DETAILED FULL BODY MOTION ANALYSIS TECHNIQUE FOR HUMAN NEONATES AND INFANTS

Kanazawa H1, Tanaka K1, Kawai M2, Kuniyoshi Y1
1The University of Tokyo, Department of Mechano-Informatics, Tokyo, Japan, 2Kyoto University Graduate School of Medicine, Kyoto, Japan

Background: From early developmental phase, human infants exhibit complex and various types of spontaneous whole-body movements. Recent animal studies have shown that these spontaneous movements play an important role in early sensorimotor development. In addition, human studies have actively characterized infantile spontaneous movements in terms of limb trajectory and its coordination to deepen our understanding of how the spontaneous movements contribute to the sensorimotor development.While such importance of neonatal/infantile movements has been emphasized, the detailed whole-body movement has not been analyzed because of lack of technical methodology.

Purpose: In this study, we proposed motion analysis technique to capture and quantify the whole body spontaneous movements in human neonates and infants.

Methods: The proposed method consists of following three steps.
  1. recording three-dimensional positions of total 54 markers using 8-12 infrared cameras at 100 fps during neonatal / infantile spontaneous movements.
  2. estimating the center of total 14 joint (neck, shoulder, elbow, hand, trunk, hip, knee and ankle) and the size of each body parts (upper arm, forearm, trunk, pelvis, upper leg, lower leg) using 6 markers for each joint as post-hoc analysis.
  3. inverse kinematics for total 26 degree-of-freedom using skeletal model with markers.


Results: We performed full-body motion capture of 12 neonates (within 30 days after birth) and 10 infants (3 months after birth) during spontaneous movements without external stimulation. To quantify the characteristic of neonatal and infantile whole body movements, the network analysis for correlation matrix among all joint movements was conducted. Finally, the joint network in infants group showed higher modality,which quantifies the degree of subdivided groups in each network, than in neonate group.

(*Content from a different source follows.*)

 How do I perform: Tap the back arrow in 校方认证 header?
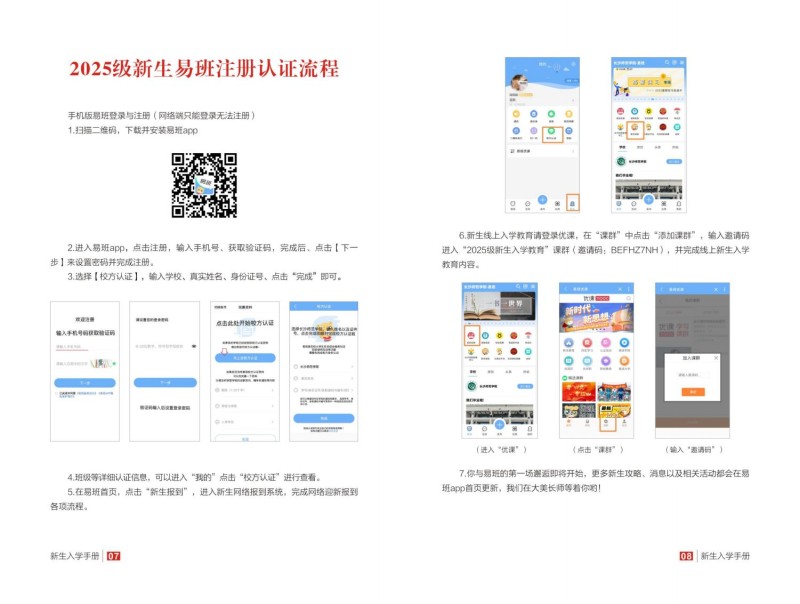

Conclusion(s): Suggested technique enable to capture the detailed whole body joint motion and to reveal the characteristic difference between neonates and infants in terms of network analysis.

Implications: Suggested technique would be useful for a deeper understanding of early human development of spontaneous movements.

Keywords: Infant, motion capture, spontaneous movements

Funding acknowledgements:
This research is supported by JSPS Research Fellowships for Young Scientists.

Topic: Paediatrics; Human movement analysis

Ethics approval required: Yes
Institution: The university of Tokyo
Ethics committee: Ethics Committee of The university of Tokyo
Ethics number: E1425


All authors, affiliations and abstracts have been published as submitted.